Carnival Arts Center

Carnival is celebrated in Portugal since the 13th century, occupying a central position in the collective imaginary of Torres Vedras.
The project materializes this collective reference, transforming a ruined slaughterhouse and a quarry, disabled for decades, and offering a plaza to a neighbourhood in order to establish a new civic and urban vitality.

Located on the edge of Torres Vedras this forgotten neighbourhood that had grown around the quarry and the slaughterhouse became a decaying fragment of the city, facing an intricate periphery that leads to city centre
The remains of the slaughterhouse preserved its iconographic value.
The quarry, once taken as pasture for the slaughterhouse livestock, resulted as a platform embraced by an escarpment, whose size, shape and materiality give a dreamlike feeling to the site.
The municipality suggested three groups, concerning functional needs: exhibitions, deposits and workshops, complemented with a little library, a shop, a cafeteria, offices and the technical rooms.
The brief established 3.000sqm as the maximum gross area for new construction, adding to the 600sqm of the existing slaughterhouse.

The project defines a plaza, which form results from the geometry suggested by the shape of the crater, thus qualified by the mass of the escarpment in continuity with the elliptical surface of the new body, This plaza, designed to hold parades and to be an urban-theatre for the celebration of Carnival, is at the same time, a stage for the daily practices of citizens.
The building is organized in three parts: the elliptical plaza, the new body and the old slaughterhouse.
The new body is animated by the cafeteria and workshops, opening up into a covered outdoor gallery and extending its activities to the plaza. A large window in the main exhibition nave frames the crater and the informal cityscape. The deposits are a curved nave with sky lit spaces on both sides in which the collection is displayed.
The old slaughterhouse now serves as face and main entrance, containing exhibition rooms and public functions directly related to the street. The traces of a courtyard in its core, for the animals' blood ventilation and drainage, were transformed in order to become the staircase that, combined with a large skylight, is the starting point to the exhibition route.

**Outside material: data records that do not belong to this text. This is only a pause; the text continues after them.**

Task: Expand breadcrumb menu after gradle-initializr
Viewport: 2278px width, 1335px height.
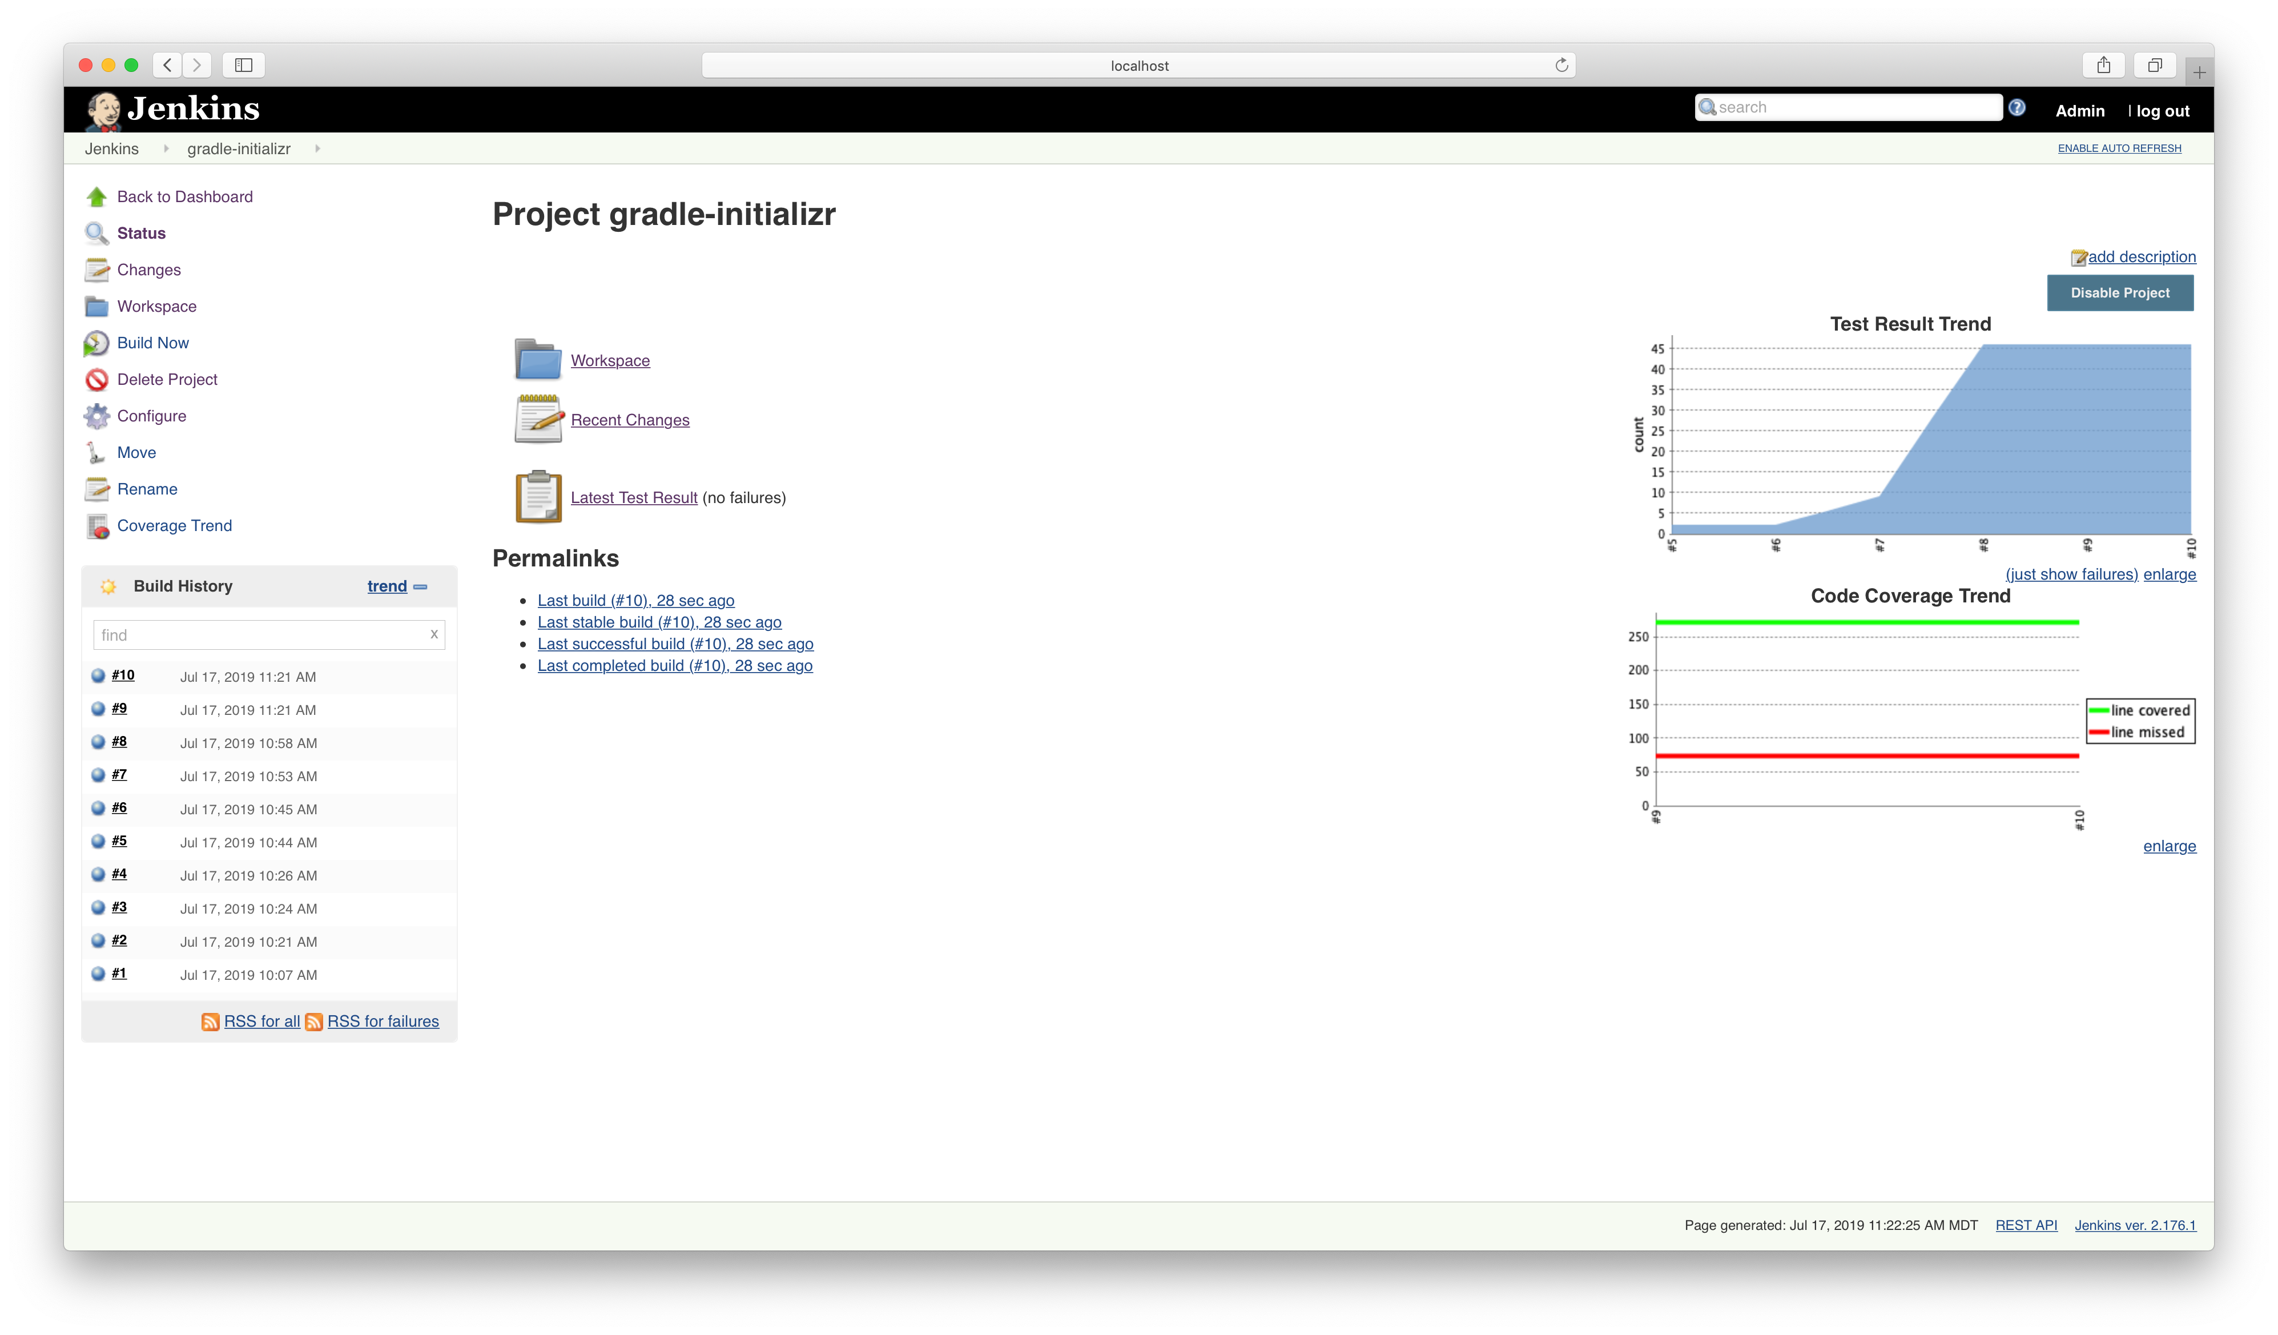Action: point(317,149)
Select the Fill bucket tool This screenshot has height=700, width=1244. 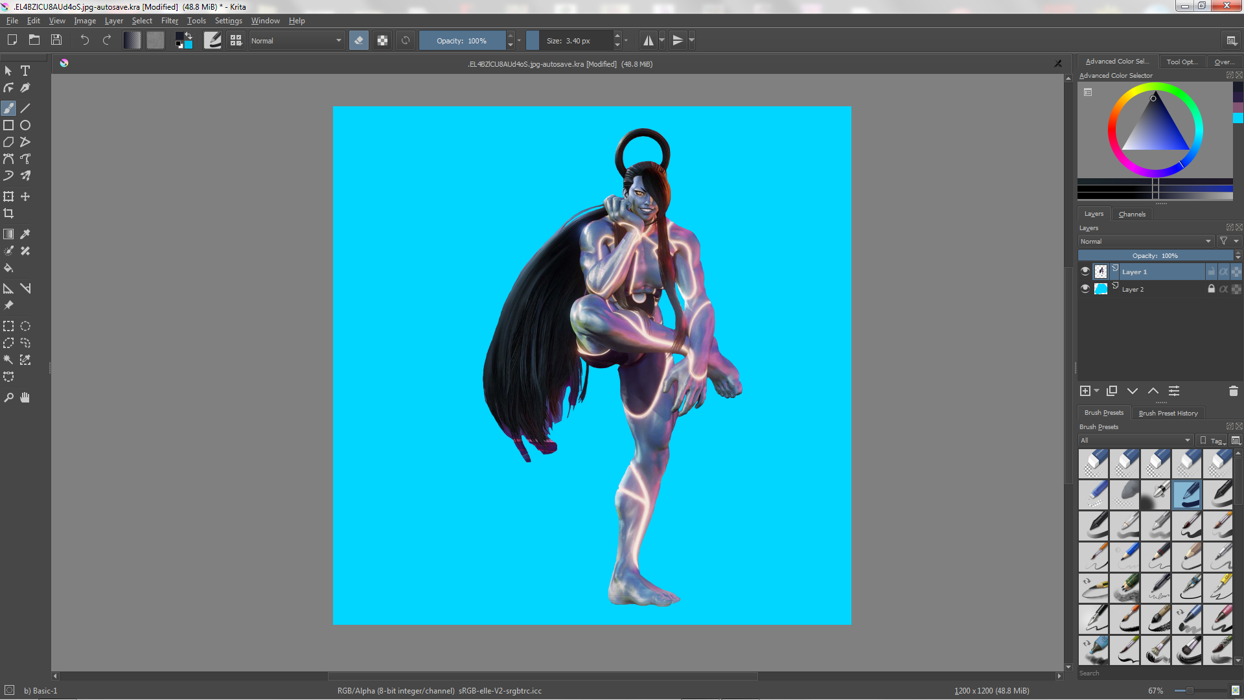pos(8,268)
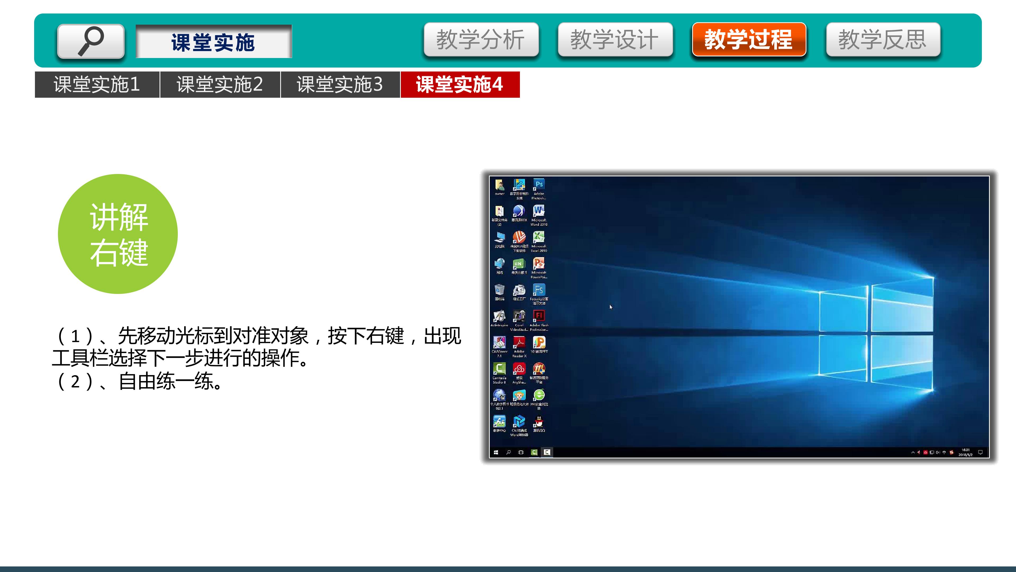Open the Action Center notification icon
This screenshot has width=1016, height=572.
[981, 452]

One of the first challenges to meet the available budget concerned the geological nature of the soil. Excavations were avoided, whilst the way that the building touches the ground seeks to take advantage of the existing slope.
With the same goal of meeting the short budget, we opted for a concrete structure and a strict set of robust and economical materials, all current in construction in Portugal, requiring low maintenance - hydraulic mosaic floors, local limestone stairs, plasterboard or plastered and painted brick walls, coloured mineralized wood and cement or acoustic cork plaster ceilings – and detailed in a careful way but that any current contractor could accomplish.
The windows, exploring the nature of the program, are distributed and designed strategically, in a small quantity. A special attention was paid to natural air conditioning, whenever possible, as is the case of the workshops that are ventilated through upper openings in the doors and ducts inside the walls.
The plaza, surrounded by plantations that complement the presence of the existing escarpment, is covered with gravel, a local material that strongly contributes to its public character.